* **Assignment**: In the records below, find each line that holds "panel" and return it.

* **Stored items**:
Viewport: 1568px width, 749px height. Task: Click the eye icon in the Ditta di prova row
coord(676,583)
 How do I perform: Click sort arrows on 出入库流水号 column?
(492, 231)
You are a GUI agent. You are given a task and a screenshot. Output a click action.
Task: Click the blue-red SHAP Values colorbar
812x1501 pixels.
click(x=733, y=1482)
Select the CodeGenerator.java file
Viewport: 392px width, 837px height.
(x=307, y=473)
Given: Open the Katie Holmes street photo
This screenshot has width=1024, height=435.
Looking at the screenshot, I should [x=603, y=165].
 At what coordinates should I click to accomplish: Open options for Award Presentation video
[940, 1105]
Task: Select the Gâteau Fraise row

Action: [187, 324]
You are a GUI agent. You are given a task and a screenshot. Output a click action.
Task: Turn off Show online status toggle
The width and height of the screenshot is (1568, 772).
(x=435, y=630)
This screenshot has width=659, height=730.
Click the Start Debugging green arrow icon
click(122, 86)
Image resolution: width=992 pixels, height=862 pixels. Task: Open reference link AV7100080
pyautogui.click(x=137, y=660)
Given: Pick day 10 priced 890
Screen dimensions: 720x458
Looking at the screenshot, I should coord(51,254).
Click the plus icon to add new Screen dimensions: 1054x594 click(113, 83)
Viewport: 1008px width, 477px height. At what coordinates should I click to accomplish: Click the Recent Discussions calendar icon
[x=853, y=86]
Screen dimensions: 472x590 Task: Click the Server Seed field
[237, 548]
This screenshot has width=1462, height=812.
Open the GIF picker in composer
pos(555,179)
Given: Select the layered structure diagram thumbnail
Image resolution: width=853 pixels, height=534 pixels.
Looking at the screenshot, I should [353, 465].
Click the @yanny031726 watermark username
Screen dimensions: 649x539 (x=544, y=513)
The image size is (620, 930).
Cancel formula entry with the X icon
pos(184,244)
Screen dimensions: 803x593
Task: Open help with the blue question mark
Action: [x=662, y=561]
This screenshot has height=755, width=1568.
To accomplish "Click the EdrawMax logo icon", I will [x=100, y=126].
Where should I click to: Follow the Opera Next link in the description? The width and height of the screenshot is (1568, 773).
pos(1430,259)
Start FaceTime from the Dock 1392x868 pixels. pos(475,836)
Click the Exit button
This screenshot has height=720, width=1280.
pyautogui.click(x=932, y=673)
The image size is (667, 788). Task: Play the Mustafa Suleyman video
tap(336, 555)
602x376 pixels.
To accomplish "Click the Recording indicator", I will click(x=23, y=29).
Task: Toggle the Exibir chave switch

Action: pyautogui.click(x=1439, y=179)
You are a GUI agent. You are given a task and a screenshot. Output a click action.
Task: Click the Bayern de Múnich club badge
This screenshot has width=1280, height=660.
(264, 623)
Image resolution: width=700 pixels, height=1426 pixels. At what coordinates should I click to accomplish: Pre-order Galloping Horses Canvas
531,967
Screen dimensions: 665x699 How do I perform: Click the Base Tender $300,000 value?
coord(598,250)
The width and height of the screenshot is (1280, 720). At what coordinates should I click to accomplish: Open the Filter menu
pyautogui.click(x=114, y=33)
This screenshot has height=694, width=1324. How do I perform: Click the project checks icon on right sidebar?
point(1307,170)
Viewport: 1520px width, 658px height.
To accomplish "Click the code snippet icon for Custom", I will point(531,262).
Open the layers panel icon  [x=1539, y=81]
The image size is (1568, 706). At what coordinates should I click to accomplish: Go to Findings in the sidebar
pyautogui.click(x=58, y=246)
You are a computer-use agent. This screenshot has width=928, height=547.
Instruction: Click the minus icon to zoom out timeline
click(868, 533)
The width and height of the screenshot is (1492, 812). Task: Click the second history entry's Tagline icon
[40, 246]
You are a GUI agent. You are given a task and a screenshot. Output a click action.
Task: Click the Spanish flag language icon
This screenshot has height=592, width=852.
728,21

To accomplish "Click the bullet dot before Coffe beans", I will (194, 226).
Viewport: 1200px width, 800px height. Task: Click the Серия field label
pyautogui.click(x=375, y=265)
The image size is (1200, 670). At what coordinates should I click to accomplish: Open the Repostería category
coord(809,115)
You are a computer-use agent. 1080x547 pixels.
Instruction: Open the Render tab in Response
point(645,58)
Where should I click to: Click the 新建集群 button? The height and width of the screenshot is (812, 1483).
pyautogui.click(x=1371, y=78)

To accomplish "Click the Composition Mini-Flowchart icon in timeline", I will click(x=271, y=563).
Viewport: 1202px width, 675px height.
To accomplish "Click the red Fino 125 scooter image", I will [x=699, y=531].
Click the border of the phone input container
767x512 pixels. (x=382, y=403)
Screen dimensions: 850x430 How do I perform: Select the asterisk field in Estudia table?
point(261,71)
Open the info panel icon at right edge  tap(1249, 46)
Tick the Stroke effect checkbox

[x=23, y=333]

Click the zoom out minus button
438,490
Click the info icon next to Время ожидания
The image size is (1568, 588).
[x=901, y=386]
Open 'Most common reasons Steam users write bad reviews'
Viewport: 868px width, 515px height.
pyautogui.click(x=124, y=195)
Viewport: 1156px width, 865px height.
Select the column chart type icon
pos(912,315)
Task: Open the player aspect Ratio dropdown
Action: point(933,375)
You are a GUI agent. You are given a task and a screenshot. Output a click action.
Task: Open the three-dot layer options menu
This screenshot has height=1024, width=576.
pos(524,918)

* **Reply**:
Open the layers panel icon  [x=1539, y=81]
Open the info panel icon at right edge  tap(1249, 46)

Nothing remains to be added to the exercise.